Calculates the Bank of Spain that the impact of the Palestinian conflict is limited to just six dollars of increase in the price of oil and 10 dollars in the case of natural gas. Nothing that cannot arise from a bad week in the market (let’s say a storm in the Gulf of Mexico) or the statements of a minister from a producing country. All in all, Brent is the main vector of contagion in the Middle East tinderbox, or at least it is what the market has taken for granted for the last 50 years; specifically, since the Yom Kippur War and the oil embargo.
The data contrasts powerfully with the concern about the extension of the conflict. “The risks to financial stability derived from geopolitical tensions, which were already high, have increased with the appearance of a new source of tension in the Middle East,” explains the Bank of Spain in the same report in which it estimates the impact on prices. In this same line, Jamie Dimon, president of JP Morgan, expressed it clearly. “What worries me most is the geopolitical situation, whose effect on the economy we do not know.” […] We have already faced inflation, deficits and recessions before, but we had not seen something like this since World War II,” he said in an interview with CNBC prior to the Hamas attack on Israeli territory.
It’s not the only one. Pandemic, war and inflation have moved business pillars with unknown speed, extent and virulence. Entire sectors have been devastated by rising costs or a collapse in demand, others have made a fortune with profits that fell from the sky (energy, banking with rising rates) and the vast majority have had to rethink (necessarily or not) their supply policies. According to an EY surveyalso prior to the Gaza crisis, 78% of CEOs expect geopolitical tensions or conflicts to have a monetary impact on their organizations.
In a similar survey carried out by KPMG, geopolitics and uncertainty were the main risk to the growth of their business, whether due to the presence of a company in a conflict zone or the interruption of supply chains and the management of price fluctuations. “CEOs have understood that geopolitical risk is not just a short-term consideration,” the consulting firm emphasizes. In the same 2022 survey, political instability was the seventh risk to consider. Earnings season is corroborating the growing concern of top executives. According to Bloomberg, Air France, Accor, Baker Hughes, Intel, Mastercard, Japan Tobacco, Porsche and Whirlpool have cited geopolitics as a risk factor in their business.

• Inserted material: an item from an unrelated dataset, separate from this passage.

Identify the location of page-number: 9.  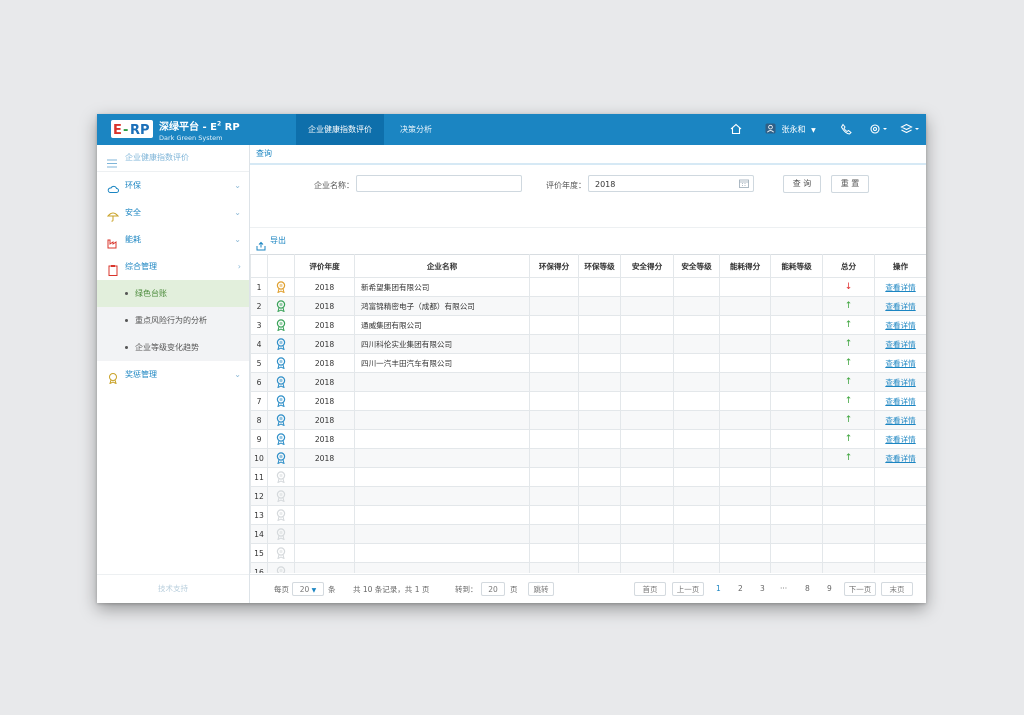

The transversality should not be surprising; No matter how promising a sector is, no one is safe from the elements. Ask the wind turbine manufacturers. On paper, one of the big winners of an energy transition that would multiply installed wind power. The premise has been fulfilled, and the sector’s order book is overwhelming. But the three European leaders (Vestas, Siemens and Orsted) have severe financial problems. Each with its particularities, but with a common denominator: the inability to pass on extra costs to its clients.
Given the business conditions (high initial investment, low operating costs and a predictable flow of energy production), the promotion of wind farms is relatively easy to finance, as long as the initial price is fixed. A fact that leaves the risk of cost overruns in the hands of manufacturers already stressed by Chinese competition and rising interest rates. The sharp rise in raw material prices as a result of the war has depressed the margins of this theoretical winner of the energy transition. It is very significant that the Danish company Orsted, which has already announced extraordinary losses of 2,000 million due to cost overruns and rate increases, has given up on two offshore wind projects in the United States as a way to try to protect margins.
That the European Union is working on measures to promote the wind industry in the face of Chinese competition, including the investigation of possible anti-competitive practices, shows that the path of geopolitics is a two-way street. In the same way that the American Inflation Reduction Act has altered investment preferences for European companies. Along the way, Orsted has left 80% of its value on the stock market since the highs of 2021.
It is not, then, about posing geopolitics in terms of the imminent destruction of the world as we know it, but in the German term used by Olaf Scholz a few days after the Russian invasion of Ukraine: Zeitenwende, a turning point. history after which the world would never be the same. The chancellor, in this historic speech in the Bundestag, referred to the rise of totalitarian regimes such as the Russian one, but the speech modified Germany’s foreign policy and, with it, the energy mix that had provided cheap energy to German industry.
Disconnecting investment from geopolitics seems, in this context, somewhat naive. But the financial world remains faithful to its old ways: gauging whether a point more or less in the reading of this or that PMI index implies a greater or lesser probability that interest rates will fall sooner than expected by the majority market consensus. . Perhaps it is the way to manage uncertainty; looking for predictability where there is none. Or perhaps it is the opposite and, after all, geopolitical events can be interpreted as natural catastrophes against which one cannot protect oneself eternally.
In any case, if one thing is clear, it is that in the last four years geopolitics has mutated rapidly, and that these changes have brought profound economic consequences. Configuring the portfolio based on a single risk does not usually lead to optimal results (other parallel risks are usually ignored), but ignoring this factor is, to a large extent, living in a world that no longer exists.